The difference of the suppression factors in $c_{LFV}(h^{\prime}$-exchange) 
and $c_{LFV}(Y_{\mu}, \Sigma_{Y}^{\prime}$-exchange) is understood as 
follows. In QED, $\mu \rightarrow e\gamma$
is described by $d = 5$ operator $\overline{e}\sigma_{\mu\nu} \mu \times 
F^{\mu\nu}$. In the standard model or GUT this operator cannot be gauge 
invariant
as $e_L$ and $\mu_R$ have different quantum numbers. Thus a Higgs (doublet 
or 5-plet)
should be included into the operator, which makes the dimension of the 
operator $d = 6$. This is why $c_{LFV}(h^{\prime}$-exchange) is suppressed 
by $1/M_{GUT}^2$. In the case of $c_{LFV}(Y_{\mu}, 
\Sigma_{Y}^{\prime}$-exchange) we
need 2 more Higgs fields, as lepton flavour is only softly broken by the
insertion of quark masses twice, thus making the operator $d = 8$. The 
coefficient is thus suppressed by $1/M_{GUT}^4$.

**Given data**
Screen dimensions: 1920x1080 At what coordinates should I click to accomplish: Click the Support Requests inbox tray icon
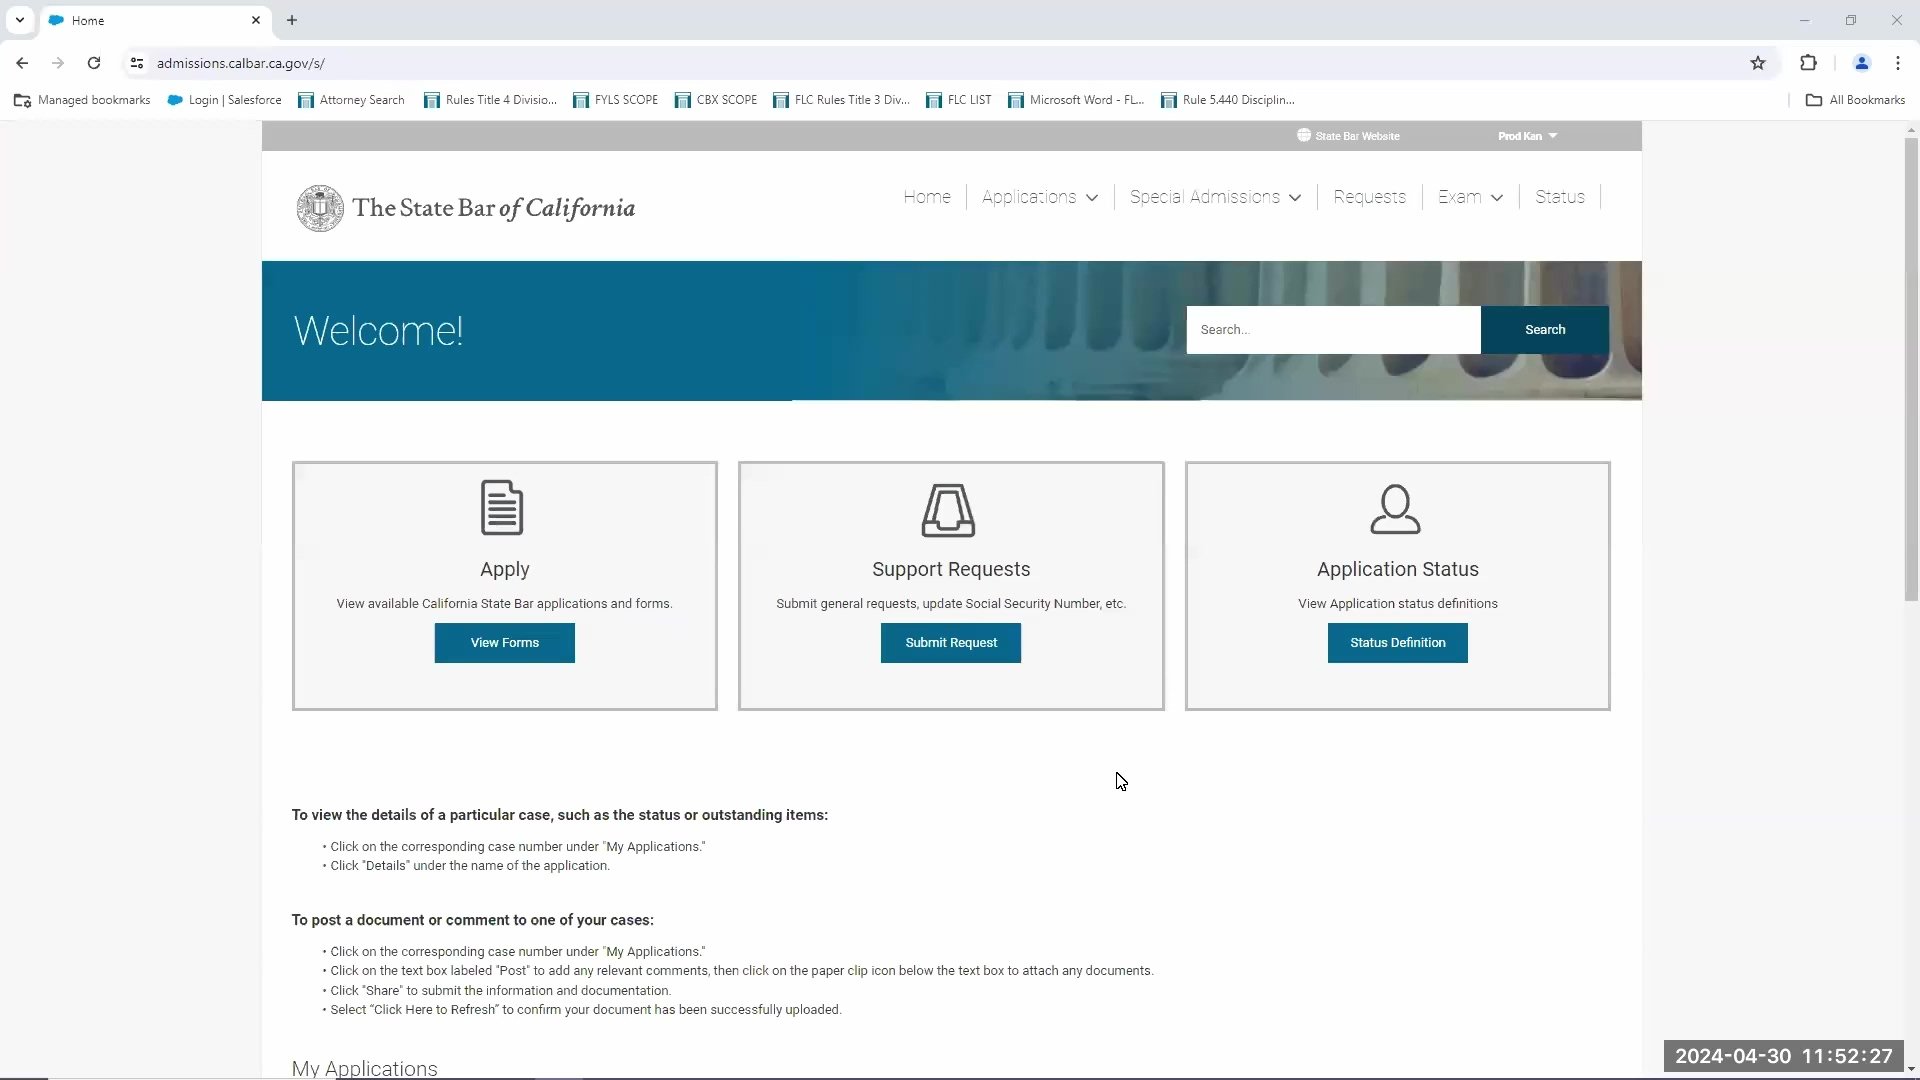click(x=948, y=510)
==
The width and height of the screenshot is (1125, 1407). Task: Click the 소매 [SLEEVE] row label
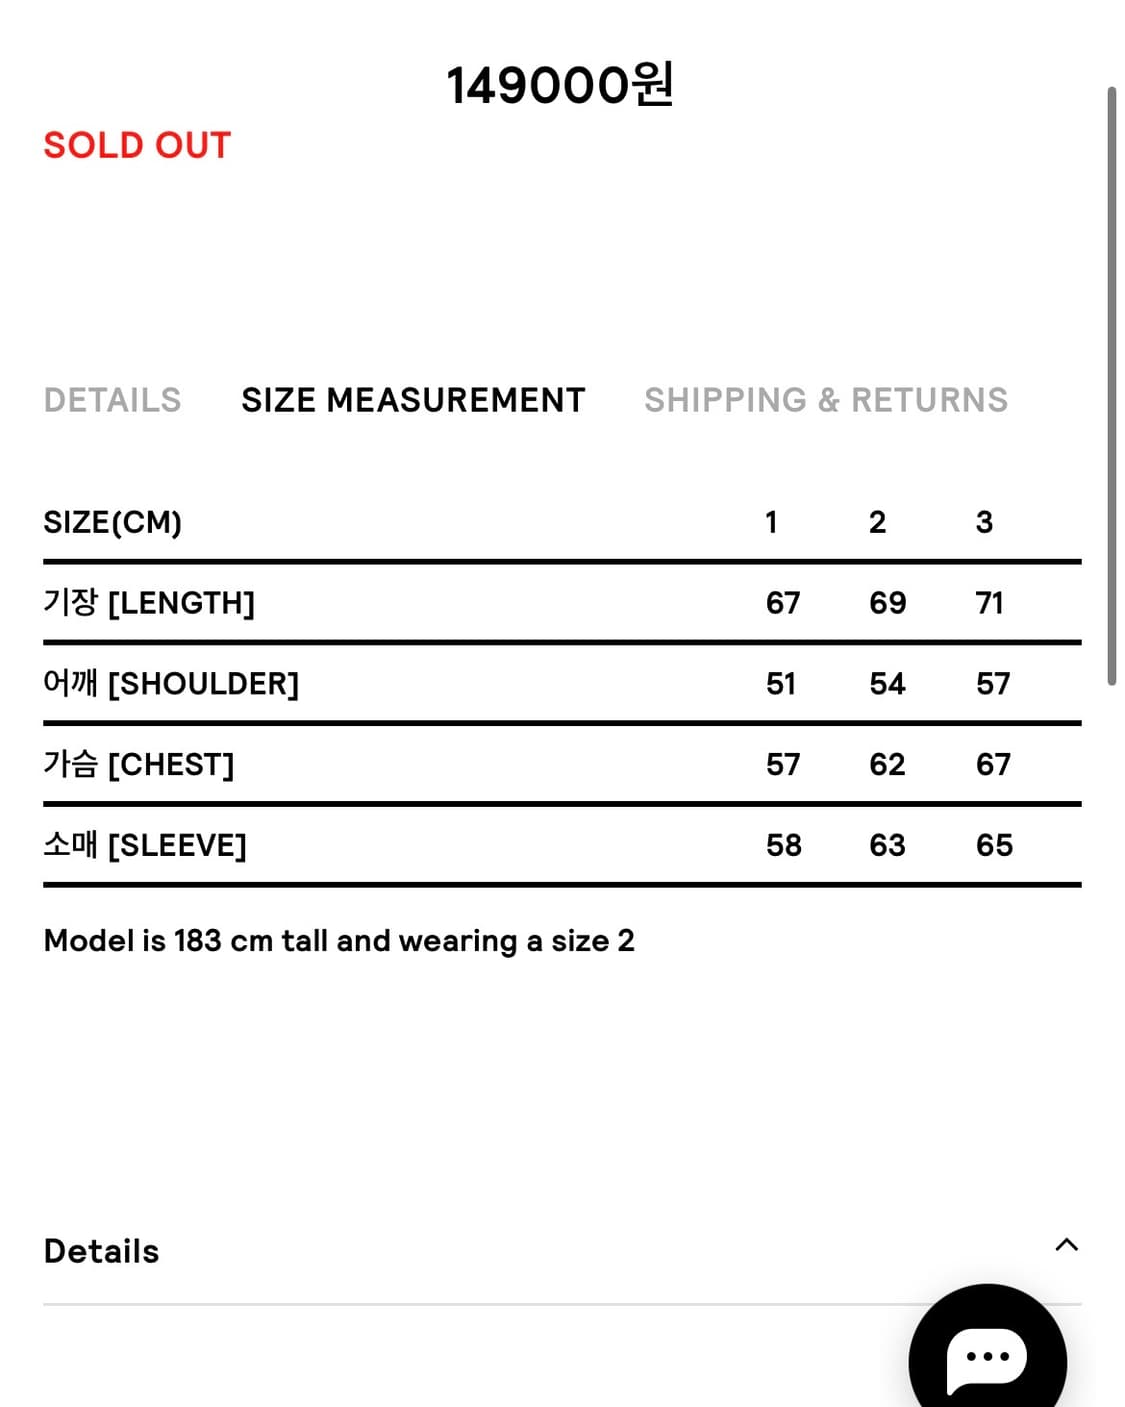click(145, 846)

**Work to do**
**A.** Answer these questions about the passage on lepton flavor violation:
(i) In QED, what dimension does the operator that describes μ → eγ have?
(ii) Why can this operator not be gauge invariant in the standard model or GUT?
(iii) By what factor is the coefficient suppressed in the case of Y_μ, Σ_Y′ exchange?
**B.** Pick up the passage on lepton flavor violation after its final sentence and write its continuation.

**Responses in order**
**A.**
(i) d = 5
(ii) Because e_L and μ_R have different quantum numbers.
(iii) 1/M_GUT^4

**B.**
We have shown two things by explicit calculation, i.e., (i) the 
log-divergence cancells out when the sum of all $h^{\prime}$-exchange 
diagrams is taken, and
 (ii) the decoupling of GUT particles also holds; after the cancellation of 
the log-divergence and constant terms, the remaining amplitude is 
 suppressed at least by $1/M_{GUT}^2$. (Actually, the log-divergence 
cancellation has a relevance  only for the chirality preserving `charge 
radius' term, not for the `magnetic
moment' term responsible for  $\mu \rightarrow e\gamma$ at 1-loop level. Let 
us note, however, that what plays a central role in  $\mu \rightarrow 
e\gamma$ in SUSY SU(5) is chiralty preserving flavour changing right-handed 
slepton mass-squared term.)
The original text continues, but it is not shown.